• QUOTED TEXT:
■ ■ ■ ■ ■

Knowledge Organiser: Character Sets
Part of Character Sets · GCSE GCSE Computer Science revision
This topic summary covers Knowledge Organiser: Character Sets within Character Sets for GCSE Computer Science. Revise Character Sets in Memory & Storage for GCSE Computer Science with 15 exam-style questions and 18 flashcards. This topic appears less often, but it can still be a useful differentiator on mixed-topic papers. It is section 11 of 11 in this topic. Use this topic summary to connect the idea to the wider topic before moving on to questions and flashcards.
Topic position
Section 11 of 11
Practice
15 questions
Recall
18 flashcards
Knowledge Organiser: Character Sets
Key Terms
- Character set: A defined list of characters and their binary codes
- ASCII: American Standard Code for Information Interchange — 7-bit, 128 characters
- Unicode: Universal character set supporting 143,859+ characters and all world languages
- UTF-8: Variable-length encoding (1–4 bytes); web standard for Unicode
- UTF-16: 2–4 bytes per character; used internally by Windows and Java
- Extended ASCII: 8-bit version with 256 characters, adds accented letters
Must-Know Facts
- ASCII is 7-bit (NOT 8-bit) — 128 characters total
- ASCII code for 'A' = 65; 'a' = 97; '0' = 48; space = 32
- Lowercase letter = uppercase + 32 (e.g. 'A'=65, 'a'=97)

■ ■ ■ ■ ■

• RECORDED INFORMATION:
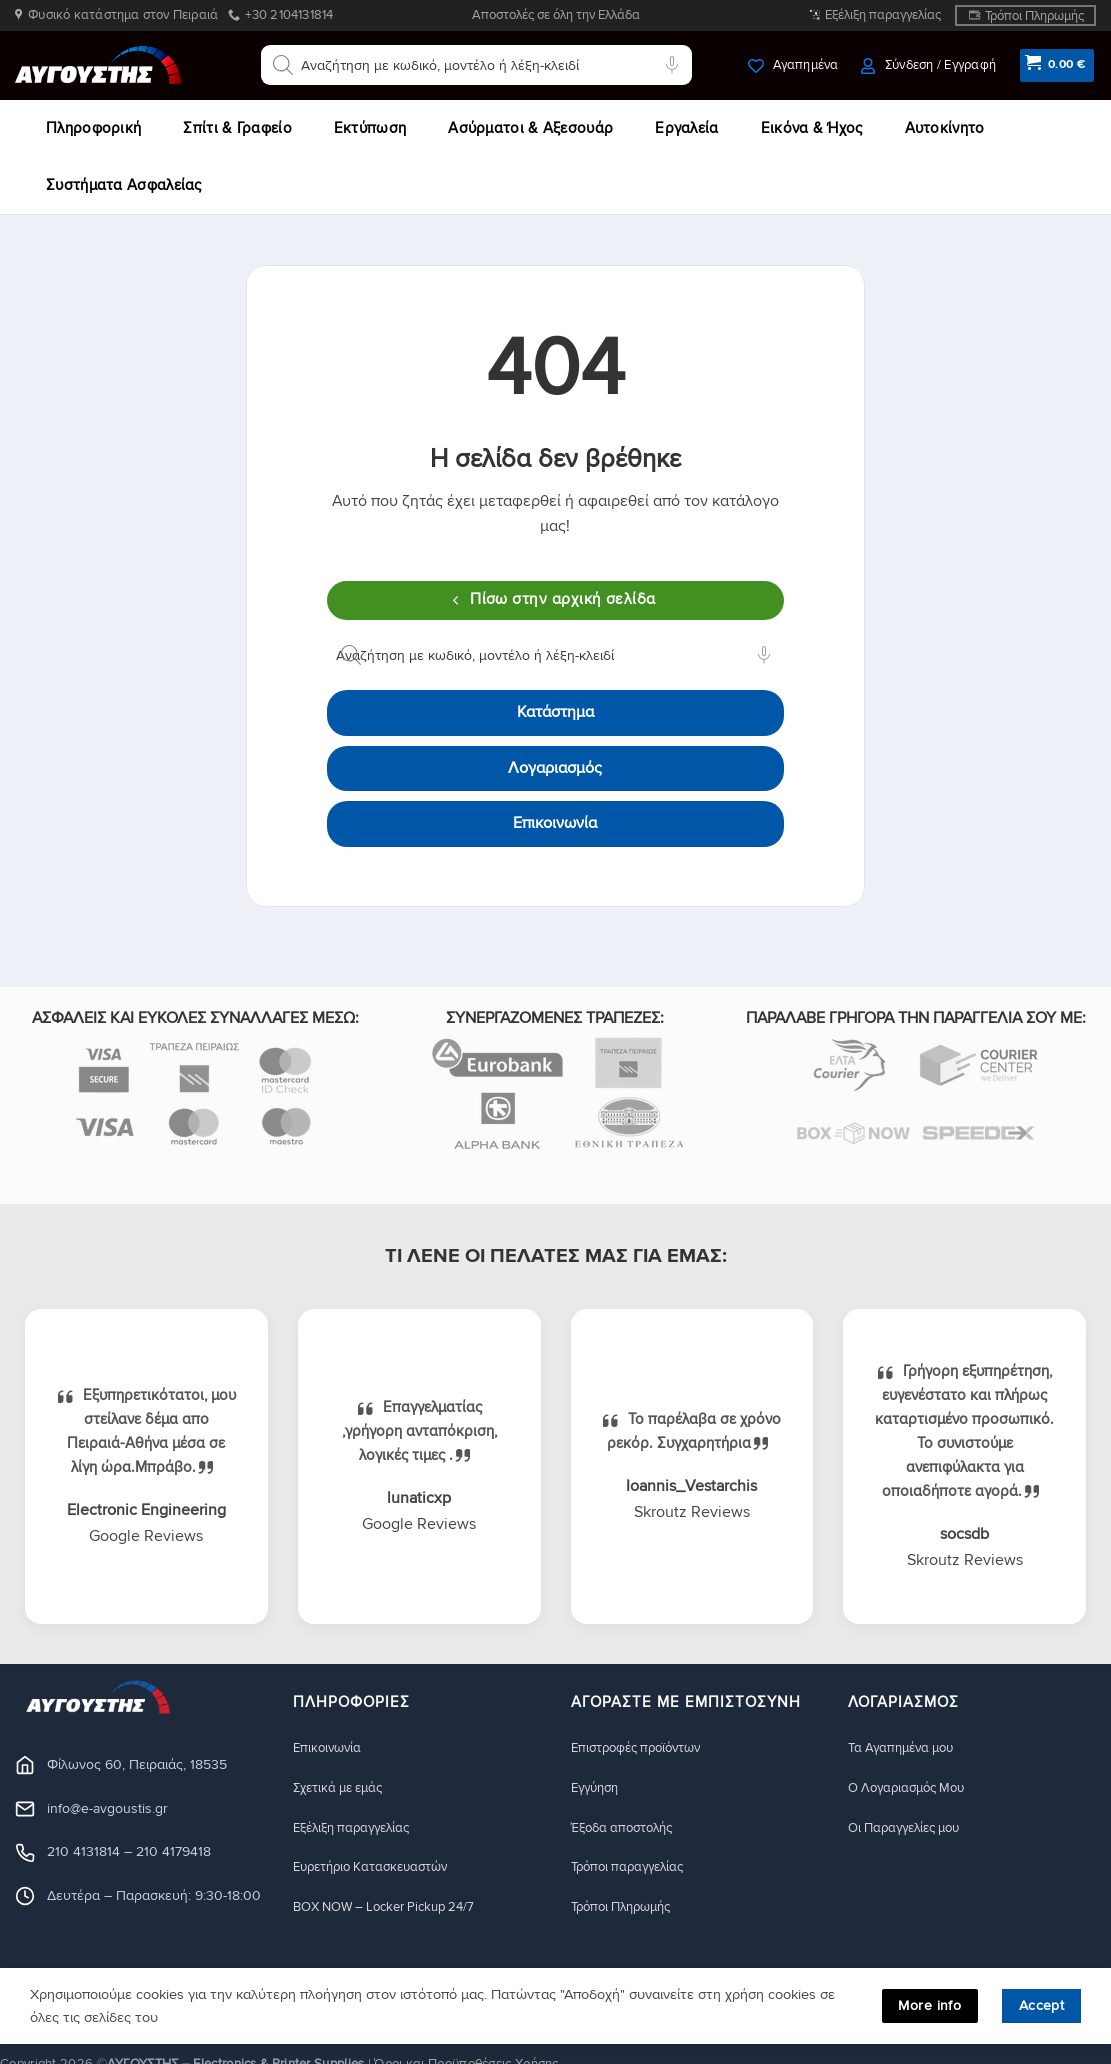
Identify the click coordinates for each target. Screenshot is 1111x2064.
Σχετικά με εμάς (344, 1787)
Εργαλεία (686, 128)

■ ■ ■ ■ ■

• EXERCISE BRIEF: Do these statements agree with the character sets revision page? (a) ASCII is an 8-bit code. (b) UTF-16 is used internally by Windows and Java. (c) The ASCII code for a space is 32. Answer yes or no to each and quote the deciding words of the page. The material comes from a separate source, unrelated to the character sets revision page.

• REPLY:
(a) No: "ASCII is 7-bit (NOT 8-bit) — 128 characters total"
(b) Yes: "used internally by Windows and Java"
(c) Yes: "space = 32"